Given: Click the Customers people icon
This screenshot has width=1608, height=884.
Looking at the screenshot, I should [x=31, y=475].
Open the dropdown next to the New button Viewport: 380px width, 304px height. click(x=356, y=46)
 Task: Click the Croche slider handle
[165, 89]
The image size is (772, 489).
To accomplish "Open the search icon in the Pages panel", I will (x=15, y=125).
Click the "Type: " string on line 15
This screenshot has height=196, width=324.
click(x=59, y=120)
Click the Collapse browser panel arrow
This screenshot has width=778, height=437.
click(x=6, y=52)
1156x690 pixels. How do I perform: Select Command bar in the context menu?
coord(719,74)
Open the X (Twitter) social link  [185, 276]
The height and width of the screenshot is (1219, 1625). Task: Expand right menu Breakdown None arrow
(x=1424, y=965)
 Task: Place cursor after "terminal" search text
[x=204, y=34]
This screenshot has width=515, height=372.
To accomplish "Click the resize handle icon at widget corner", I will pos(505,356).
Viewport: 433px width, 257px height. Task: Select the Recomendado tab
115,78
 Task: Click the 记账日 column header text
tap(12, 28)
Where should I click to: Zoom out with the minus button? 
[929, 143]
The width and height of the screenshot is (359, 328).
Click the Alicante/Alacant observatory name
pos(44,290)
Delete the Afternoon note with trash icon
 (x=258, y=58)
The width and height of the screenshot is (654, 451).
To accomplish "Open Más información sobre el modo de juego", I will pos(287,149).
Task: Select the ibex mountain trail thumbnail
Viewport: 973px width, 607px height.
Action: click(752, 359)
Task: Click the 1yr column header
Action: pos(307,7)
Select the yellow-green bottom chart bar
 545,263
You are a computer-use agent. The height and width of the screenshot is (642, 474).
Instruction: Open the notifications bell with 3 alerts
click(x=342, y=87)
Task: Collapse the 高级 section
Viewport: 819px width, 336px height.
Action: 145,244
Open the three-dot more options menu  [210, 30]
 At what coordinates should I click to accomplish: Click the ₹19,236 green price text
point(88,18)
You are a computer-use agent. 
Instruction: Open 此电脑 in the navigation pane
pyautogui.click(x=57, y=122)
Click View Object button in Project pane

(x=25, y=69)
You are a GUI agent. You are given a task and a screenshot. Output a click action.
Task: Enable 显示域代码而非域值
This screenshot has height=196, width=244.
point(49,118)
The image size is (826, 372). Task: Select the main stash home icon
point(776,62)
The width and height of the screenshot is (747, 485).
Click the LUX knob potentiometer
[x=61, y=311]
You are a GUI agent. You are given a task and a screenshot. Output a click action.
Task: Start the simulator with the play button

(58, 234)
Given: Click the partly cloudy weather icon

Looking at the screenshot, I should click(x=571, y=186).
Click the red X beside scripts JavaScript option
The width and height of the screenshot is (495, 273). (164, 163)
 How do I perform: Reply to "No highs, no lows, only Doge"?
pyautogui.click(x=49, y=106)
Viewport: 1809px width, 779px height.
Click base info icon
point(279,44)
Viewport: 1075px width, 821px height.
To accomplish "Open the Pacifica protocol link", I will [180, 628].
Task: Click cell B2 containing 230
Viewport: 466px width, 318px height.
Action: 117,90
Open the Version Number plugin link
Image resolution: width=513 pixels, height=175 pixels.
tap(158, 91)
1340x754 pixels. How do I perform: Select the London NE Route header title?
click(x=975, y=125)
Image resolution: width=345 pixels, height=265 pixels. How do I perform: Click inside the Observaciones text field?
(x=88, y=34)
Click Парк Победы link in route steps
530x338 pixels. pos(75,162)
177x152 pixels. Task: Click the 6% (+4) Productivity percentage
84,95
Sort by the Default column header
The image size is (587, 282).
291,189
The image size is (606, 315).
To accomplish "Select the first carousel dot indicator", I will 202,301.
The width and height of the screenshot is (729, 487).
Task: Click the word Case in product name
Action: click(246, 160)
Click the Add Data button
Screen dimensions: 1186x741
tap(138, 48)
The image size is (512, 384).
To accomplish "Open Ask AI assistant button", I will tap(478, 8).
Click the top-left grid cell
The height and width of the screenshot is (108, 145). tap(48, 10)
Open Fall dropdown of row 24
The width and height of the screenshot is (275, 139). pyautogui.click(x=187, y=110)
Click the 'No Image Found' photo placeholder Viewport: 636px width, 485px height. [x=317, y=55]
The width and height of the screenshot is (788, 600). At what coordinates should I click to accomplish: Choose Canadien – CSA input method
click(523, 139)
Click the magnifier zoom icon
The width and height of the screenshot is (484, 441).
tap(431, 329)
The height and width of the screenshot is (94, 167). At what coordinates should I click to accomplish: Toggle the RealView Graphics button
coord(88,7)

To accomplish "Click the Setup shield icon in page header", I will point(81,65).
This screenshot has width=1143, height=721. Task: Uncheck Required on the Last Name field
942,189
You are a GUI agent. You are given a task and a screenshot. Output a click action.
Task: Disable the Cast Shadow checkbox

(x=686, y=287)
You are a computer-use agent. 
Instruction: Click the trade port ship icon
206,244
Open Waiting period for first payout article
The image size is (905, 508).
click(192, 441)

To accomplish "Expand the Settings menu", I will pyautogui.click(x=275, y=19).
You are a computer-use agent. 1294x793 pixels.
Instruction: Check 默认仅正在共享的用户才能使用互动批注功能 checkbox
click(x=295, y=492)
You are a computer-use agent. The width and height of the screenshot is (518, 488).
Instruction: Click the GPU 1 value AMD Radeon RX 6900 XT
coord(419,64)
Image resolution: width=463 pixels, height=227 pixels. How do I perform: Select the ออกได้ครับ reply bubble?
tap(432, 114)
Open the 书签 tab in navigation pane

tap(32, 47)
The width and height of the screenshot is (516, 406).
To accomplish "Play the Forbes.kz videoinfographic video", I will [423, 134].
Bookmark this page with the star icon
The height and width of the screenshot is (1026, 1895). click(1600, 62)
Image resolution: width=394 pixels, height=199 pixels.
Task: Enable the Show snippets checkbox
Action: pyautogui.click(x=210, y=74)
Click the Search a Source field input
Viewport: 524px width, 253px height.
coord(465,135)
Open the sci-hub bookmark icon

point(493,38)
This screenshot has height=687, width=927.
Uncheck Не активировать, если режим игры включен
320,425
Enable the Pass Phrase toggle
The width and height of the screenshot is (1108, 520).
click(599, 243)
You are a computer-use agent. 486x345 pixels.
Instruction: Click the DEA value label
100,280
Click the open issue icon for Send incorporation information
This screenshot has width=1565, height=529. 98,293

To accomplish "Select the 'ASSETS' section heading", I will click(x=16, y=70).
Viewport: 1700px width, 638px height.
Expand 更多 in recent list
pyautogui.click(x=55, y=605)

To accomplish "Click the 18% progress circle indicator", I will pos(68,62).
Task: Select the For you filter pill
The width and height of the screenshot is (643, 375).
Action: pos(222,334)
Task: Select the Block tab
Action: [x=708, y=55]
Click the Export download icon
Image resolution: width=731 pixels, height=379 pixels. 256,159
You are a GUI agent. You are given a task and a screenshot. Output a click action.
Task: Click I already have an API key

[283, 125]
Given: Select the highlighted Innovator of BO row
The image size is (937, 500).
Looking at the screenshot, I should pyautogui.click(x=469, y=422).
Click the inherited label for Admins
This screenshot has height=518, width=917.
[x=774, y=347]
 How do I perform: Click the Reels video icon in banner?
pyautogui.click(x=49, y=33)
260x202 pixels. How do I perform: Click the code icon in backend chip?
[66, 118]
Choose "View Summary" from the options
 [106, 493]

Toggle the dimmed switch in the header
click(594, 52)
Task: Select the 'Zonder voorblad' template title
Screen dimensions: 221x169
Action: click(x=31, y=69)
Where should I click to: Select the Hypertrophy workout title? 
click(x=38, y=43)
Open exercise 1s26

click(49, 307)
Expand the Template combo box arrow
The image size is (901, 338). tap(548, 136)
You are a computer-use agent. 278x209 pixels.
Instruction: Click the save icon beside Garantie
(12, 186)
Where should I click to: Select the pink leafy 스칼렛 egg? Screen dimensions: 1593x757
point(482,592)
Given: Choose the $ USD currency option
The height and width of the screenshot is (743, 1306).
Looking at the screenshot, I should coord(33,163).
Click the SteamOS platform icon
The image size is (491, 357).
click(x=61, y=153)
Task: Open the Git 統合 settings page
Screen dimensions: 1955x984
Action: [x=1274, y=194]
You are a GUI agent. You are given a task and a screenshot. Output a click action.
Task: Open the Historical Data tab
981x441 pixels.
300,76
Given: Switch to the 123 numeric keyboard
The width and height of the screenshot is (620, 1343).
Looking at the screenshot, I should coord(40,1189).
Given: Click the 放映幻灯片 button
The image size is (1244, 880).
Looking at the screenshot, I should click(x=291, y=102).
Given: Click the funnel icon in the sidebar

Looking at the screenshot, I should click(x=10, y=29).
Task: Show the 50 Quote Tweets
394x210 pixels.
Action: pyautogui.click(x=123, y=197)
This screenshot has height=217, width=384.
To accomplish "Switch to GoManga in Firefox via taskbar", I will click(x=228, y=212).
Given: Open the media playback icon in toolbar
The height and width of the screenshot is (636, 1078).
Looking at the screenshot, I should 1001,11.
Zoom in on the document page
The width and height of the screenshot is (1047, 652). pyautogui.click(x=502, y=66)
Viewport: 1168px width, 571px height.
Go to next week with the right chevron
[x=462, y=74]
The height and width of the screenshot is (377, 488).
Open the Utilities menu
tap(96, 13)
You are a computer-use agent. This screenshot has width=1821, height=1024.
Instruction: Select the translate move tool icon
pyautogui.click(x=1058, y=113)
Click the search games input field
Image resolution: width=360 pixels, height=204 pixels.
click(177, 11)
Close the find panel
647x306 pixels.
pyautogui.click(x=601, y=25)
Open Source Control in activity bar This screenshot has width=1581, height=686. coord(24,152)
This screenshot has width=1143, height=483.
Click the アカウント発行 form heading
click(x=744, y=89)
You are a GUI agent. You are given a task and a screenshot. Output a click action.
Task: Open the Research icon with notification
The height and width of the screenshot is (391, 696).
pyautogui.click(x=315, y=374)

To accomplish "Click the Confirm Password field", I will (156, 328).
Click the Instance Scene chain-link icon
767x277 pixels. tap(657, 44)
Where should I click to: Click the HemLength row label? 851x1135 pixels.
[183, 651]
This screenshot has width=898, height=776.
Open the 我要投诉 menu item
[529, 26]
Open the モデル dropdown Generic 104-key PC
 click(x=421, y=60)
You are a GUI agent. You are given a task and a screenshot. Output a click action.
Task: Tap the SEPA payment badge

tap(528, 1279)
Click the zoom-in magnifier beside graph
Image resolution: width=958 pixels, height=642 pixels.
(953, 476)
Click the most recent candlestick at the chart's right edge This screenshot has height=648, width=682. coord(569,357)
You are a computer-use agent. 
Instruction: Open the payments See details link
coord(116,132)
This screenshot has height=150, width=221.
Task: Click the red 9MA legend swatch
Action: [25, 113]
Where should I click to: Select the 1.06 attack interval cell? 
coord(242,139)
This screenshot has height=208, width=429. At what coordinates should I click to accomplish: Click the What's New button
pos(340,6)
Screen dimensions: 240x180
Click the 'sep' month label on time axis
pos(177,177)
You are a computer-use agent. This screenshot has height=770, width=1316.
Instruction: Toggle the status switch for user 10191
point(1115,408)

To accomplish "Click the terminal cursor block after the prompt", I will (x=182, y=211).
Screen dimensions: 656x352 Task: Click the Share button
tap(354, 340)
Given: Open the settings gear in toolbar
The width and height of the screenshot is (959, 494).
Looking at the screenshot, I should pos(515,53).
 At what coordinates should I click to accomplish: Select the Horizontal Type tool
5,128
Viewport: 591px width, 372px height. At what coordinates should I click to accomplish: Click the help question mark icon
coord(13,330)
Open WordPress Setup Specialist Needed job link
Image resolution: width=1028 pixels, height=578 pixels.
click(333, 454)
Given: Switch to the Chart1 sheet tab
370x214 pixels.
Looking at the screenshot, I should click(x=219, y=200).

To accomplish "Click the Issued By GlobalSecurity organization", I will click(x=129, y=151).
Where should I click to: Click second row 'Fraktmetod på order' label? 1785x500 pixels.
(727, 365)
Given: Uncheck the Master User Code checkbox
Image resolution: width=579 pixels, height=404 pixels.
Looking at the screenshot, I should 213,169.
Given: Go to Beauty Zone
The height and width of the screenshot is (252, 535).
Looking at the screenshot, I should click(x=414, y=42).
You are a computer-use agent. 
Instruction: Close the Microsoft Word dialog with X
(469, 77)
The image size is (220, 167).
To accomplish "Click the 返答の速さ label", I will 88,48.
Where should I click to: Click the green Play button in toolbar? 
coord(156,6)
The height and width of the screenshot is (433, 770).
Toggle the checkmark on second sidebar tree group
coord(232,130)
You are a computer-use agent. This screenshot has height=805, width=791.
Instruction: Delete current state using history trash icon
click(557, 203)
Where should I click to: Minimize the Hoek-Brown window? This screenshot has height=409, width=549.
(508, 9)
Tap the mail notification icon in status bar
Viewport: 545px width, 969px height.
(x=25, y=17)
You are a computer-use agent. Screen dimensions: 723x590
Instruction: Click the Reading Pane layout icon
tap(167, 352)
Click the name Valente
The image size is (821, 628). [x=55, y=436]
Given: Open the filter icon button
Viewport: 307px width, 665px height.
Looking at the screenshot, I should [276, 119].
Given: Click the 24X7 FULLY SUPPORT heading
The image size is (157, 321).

*-*-*

Requirements: Reproduce the entries verbatim, beginning with the first line of the entries and ending after the line that contains "will (x=15, y=125).". Include both of these boundary lines.

Reply:
Given: Click the Customers people icon
This screenshot has width=1608, height=884.
Looking at the screenshot, I should [x=31, y=475].
Open the dropdown next to the New button Viewport: 380px width, 304px height. click(x=356, y=46)
 Task: Click the Croche slider handle
[165, 89]
The image size is (772, 489).
To accomplish "Open the search icon in the Pages panel", I will (x=15, y=125).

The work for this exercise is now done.